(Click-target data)
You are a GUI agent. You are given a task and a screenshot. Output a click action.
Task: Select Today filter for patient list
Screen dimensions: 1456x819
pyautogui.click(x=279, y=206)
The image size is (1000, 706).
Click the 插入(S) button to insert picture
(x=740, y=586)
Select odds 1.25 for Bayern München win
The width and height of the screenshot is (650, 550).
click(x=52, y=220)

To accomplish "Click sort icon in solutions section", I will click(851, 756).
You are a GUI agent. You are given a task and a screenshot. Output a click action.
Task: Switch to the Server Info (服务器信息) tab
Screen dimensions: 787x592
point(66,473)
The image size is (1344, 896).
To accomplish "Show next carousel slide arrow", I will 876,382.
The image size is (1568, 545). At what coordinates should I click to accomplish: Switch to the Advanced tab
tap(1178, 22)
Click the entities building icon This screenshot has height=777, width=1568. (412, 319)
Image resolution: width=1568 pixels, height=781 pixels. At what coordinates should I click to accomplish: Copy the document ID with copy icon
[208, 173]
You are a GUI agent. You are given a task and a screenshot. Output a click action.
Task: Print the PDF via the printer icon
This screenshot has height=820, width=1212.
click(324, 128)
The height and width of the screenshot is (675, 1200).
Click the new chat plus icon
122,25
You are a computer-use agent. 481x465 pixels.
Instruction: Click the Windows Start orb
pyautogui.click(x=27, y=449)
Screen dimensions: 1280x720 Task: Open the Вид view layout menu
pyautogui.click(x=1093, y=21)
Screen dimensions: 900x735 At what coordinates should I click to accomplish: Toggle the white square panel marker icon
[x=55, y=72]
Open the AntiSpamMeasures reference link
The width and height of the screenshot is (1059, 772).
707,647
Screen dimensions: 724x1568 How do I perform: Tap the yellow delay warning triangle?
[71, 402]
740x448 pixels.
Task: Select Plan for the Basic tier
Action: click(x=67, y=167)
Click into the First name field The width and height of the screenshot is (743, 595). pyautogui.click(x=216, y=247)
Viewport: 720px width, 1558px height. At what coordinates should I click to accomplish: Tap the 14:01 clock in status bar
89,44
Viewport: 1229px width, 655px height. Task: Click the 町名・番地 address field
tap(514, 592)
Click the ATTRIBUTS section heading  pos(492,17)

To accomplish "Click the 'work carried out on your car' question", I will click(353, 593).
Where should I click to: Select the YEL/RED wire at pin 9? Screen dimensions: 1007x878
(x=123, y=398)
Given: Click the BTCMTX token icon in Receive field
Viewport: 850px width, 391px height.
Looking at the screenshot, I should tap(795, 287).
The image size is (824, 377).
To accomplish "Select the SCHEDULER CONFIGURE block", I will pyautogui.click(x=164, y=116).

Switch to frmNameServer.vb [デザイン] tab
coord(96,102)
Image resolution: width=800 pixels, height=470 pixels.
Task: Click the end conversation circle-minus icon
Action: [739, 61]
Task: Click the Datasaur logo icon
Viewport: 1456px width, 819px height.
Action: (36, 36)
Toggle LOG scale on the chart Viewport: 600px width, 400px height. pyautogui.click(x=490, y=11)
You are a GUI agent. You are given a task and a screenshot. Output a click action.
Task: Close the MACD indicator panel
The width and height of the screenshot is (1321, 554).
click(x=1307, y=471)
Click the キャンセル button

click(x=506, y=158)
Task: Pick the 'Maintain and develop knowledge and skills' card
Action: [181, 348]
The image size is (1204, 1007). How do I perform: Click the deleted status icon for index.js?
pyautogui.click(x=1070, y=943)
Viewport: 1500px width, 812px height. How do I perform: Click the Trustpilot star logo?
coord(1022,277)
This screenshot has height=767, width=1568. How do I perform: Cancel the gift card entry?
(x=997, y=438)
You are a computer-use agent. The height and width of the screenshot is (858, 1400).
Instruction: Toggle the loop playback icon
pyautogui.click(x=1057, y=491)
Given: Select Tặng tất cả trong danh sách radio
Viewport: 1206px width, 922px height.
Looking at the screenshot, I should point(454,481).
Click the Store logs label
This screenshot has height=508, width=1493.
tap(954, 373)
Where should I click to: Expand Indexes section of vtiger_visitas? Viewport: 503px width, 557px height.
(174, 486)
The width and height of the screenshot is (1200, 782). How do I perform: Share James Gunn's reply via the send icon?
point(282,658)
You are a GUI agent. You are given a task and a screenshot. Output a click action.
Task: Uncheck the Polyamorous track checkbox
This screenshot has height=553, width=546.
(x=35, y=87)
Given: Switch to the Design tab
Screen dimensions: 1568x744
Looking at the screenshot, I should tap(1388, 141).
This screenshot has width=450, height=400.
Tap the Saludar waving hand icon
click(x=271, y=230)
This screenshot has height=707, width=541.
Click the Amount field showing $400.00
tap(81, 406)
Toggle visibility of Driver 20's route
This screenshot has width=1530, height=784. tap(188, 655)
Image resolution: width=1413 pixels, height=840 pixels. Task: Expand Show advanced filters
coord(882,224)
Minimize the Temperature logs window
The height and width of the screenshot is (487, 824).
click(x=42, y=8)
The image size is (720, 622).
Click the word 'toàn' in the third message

WRITTEN TASK: Duplicate the records verbatim from their first line up to and including the line that contains "Click into the".

CORRECT RESPONSE:
You are a GUI agent. You are given a task and a screenshot. Output a click action.
Task: Select Today filter for patient list
Screen dimensions: 1456x819
pyautogui.click(x=279, y=206)
The image size is (1000, 706).
Click the 插入(S) button to insert picture
(x=740, y=586)
Select odds 1.25 for Bayern München win
The width and height of the screenshot is (650, 550).
click(x=52, y=220)

To accomplish "Click sort icon in solutions section", I will click(851, 756).
You are a GUI agent. You are given a task and a screenshot. Output a click action.
Task: Switch to the Server Info (服务器信息) tab
Screen dimensions: 787x592
point(66,473)
The image size is (1344, 896).
To accomplish "Show next carousel slide arrow", I will 876,382.
The image size is (1568, 545). At what coordinates should I click to accomplish: Switch to the Advanced tab
tap(1178, 22)
Click the entities building icon This screenshot has height=777, width=1568. (412, 319)
Image resolution: width=1568 pixels, height=781 pixels. At what coordinates should I click to accomplish: Copy the document ID with copy icon
[208, 173]
You are a GUI agent. You are given a task and a screenshot. Output a click action.
Task: Print the PDF via the printer icon
This screenshot has height=820, width=1212.
click(324, 128)
The height and width of the screenshot is (675, 1200).
Click the new chat plus icon
122,25
You are a computer-use agent. 481x465 pixels.
Instruction: Click the Windows Start orb
pyautogui.click(x=27, y=449)
Screen dimensions: 1280x720 Task: Open the Вид view layout menu
pyautogui.click(x=1093, y=21)
Screen dimensions: 900x735 At what coordinates should I click to accomplish: Toggle the white square panel marker icon
[x=55, y=72]
Open the AntiSpamMeasures reference link
The width and height of the screenshot is (1059, 772).
707,647
Screen dimensions: 724x1568 How do I perform: Tap the yellow delay warning triangle?
[71, 402]
740x448 pixels.
Task: Select Plan for the Basic tier
Action: click(x=67, y=167)
Click into the First name field The width and height of the screenshot is (743, 595). pyautogui.click(x=216, y=247)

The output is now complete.